Hacker News new | ask | show | jobs
by EpiphanyMachine 2778 days ago
The only reason they spend that on advertising is because of their ROI. The people funding the super pacs aren't just giving their money away without some kind of return.

The difference between the two is one I can choose to avoid, the other is affecting who chooses my rights and laws with less focus on the people affected by those decisions and more on the affect to those funding their campaigns.

2 comments

Right. And that means the return must be shit, because Colgate-Palmolive finds it worth its while to spend twice as much moneg advertising toothpaste and dish soap as all the wealthy individuals and companies in the country find it worth their while to invest in political advertising.

Put differently, corporate political advertising amounts to about 0.5% of advertising in the US. That tells you a lot about how unimportant it is to companies’ bottom lines.
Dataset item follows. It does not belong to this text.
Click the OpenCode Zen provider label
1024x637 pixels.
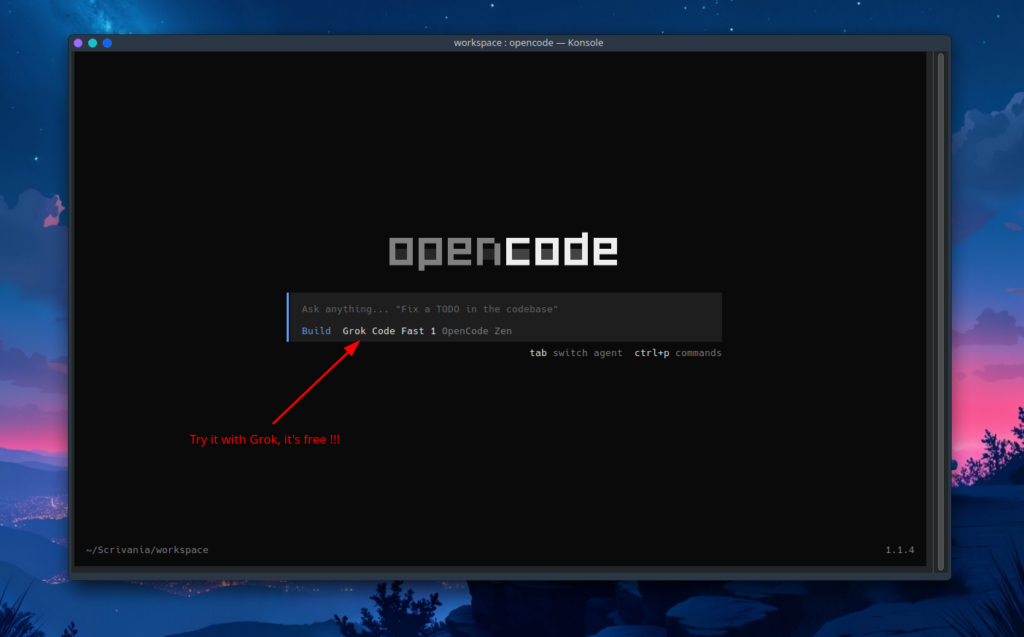click(477, 331)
It’s basic arithmetic. These political decisions are worth hundreds of billions of dollars per year. If corporations invest only a billion influencing them, that means the influence is very attenuated: it only affects votes at the margins.

Can you cite a source for that? This anecdotal but my impression has been that self-funded candidates do not do especially well in elections. Mike Huffington's run against Diane Feinstein was a failure [0] despite committing an enormous about of his money to the campaign. Also, the Koch Brothers' direct spending on elections has similarly not been especially effective according to some accounts. [1]

There are ample reasons to be concerned about the effect of money on the American political system. Personally I am more focused on regulatory capture through lobbying than elections per se. In the current system it looks to me as if billionaires win regardless of who's in office.